Il y a une « sélection » faite par des humains qui choisissent quel fait sera mis en avant. Faut-il mettre en avant les hospitalisations ? Les décès ? Il y a ensuite la « qualification », faut-il parler de « test positif » ou de « cas positif » ? Il y a enfin l’effet qui résulte du fait. Faut-il en tenir compte ? Faut-il qualifier un fait en fonction de l’effet ? Se pose alors la question des intentions. La prise en compte des effets va influer sur la sélection et sur la qualification du fait. Pour que celles-ci soient les plus neutres possible, il faut que la mise en forme du fait puisse exprimer les intérêts en jeu dans leur ensemble. On ne peut être juge et partie, sinon le fait reflétera une vision partisane, une représentation biaisée. Comment dès lors ne pas dénoncer le mécénat d’entreprise qui envahit les universités ou la presse et menace le projet d’un bien commun ?

Déconstruire les faits pour mieux les reconstruire

Historiquement, la laïcité s’est opposée à l’emprise cléricale de la religion et continue à le faire, mais elle a aussi élargi son combat pour inclure tout ce qui menace la liberté d’expression et la liberté de pensée. La question des conflits d’intérêts se généralise au fur et à mesure que le privé envahit l’espace public et menace la neutralité de la presse. Mettre en avant des conflits d’intérêts (comme la collusion de certains médecins avec les géants de l’industrie pharmaceutique ou la présence de représentants de McKinsey, firme qui conseille le privé, dans les décisions en vue du bien commun, qu’il s’agisse de l’enseignement ou de la crise sanitaire), ce n’est pas faire un procès d’intention, c’est pointer du doigt les bases friables sur lesquelles sont élaborées certaines décisions et certaines communications, qui prétendent relayer de simples faits en ignorant tout de la manière dont ils sont faits.

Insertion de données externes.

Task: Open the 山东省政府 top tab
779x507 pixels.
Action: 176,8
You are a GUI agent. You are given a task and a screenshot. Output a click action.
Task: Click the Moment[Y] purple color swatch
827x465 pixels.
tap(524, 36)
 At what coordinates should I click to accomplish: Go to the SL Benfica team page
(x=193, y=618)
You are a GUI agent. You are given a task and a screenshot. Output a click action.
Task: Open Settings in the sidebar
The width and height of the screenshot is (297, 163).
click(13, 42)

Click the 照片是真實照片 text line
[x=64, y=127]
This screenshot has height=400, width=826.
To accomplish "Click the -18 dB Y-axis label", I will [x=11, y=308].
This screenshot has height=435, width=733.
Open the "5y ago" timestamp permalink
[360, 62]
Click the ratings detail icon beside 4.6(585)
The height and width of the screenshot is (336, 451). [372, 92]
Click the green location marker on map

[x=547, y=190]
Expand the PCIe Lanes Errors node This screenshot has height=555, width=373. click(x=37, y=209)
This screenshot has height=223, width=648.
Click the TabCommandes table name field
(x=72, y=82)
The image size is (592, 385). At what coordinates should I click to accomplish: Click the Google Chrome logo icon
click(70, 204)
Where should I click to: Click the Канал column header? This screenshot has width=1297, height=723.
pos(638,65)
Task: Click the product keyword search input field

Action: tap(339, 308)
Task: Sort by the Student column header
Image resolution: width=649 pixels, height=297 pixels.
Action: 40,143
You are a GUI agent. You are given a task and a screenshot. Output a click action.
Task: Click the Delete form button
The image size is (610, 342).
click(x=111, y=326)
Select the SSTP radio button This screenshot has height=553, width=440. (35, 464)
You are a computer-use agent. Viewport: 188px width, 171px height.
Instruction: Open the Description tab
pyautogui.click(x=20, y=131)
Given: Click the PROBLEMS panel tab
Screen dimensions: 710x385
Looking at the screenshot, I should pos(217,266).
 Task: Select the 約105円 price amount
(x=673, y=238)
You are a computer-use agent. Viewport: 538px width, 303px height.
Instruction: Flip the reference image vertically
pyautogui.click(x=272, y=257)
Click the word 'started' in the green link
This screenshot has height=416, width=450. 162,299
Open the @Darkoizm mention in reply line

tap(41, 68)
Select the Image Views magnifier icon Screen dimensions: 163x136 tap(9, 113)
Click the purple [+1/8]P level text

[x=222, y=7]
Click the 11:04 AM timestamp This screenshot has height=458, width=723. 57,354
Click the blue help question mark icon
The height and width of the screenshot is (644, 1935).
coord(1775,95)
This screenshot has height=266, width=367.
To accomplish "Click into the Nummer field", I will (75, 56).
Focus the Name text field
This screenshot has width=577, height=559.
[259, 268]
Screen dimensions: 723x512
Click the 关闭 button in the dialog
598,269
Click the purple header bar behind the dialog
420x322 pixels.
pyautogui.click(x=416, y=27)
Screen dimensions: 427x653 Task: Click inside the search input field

Les organes d’information traditionnels ont raison de critiquer les complotistes qui versent dans le contrefactuel. Ils ont raison de miser sur des faits attestés et de croiser les sources autant que faire se peut. Mais lorsqu’on établit un fait, on est encore loin d’en déployer les enjeux, les facteurs d’émergence et les acteurs de sa labellisation. Si l’on veut sortir de la prison du présent et envisager le futur à travers le prisme du passé étudié de manière critique, il faut plus que jamais chercher à déconstruire les faits quand ils enferment plus qu’ils n’instruisent. Une épistémologie du fait qui met en avant les responsabilités et les conflits d’intérêts nous permet de préparer l’agenda du monde de demain en reconstruisant les faits auxquels le quotidien nous confronte. Plus que jamais une analyse critique des médias et une éducation au doute méthodique sont requises ! Mais cela ne sera possible que si nous sommes vigilants à mettre la presse et nos écoles en garde contre l’influence croissante des marchés.


1 Glenn Albrecht, « Solastalgia  : A new concept in human health and identity », dans Nature, no 3, 2005.
2 Saint Augustin, Confessions, livre XI, XX.26.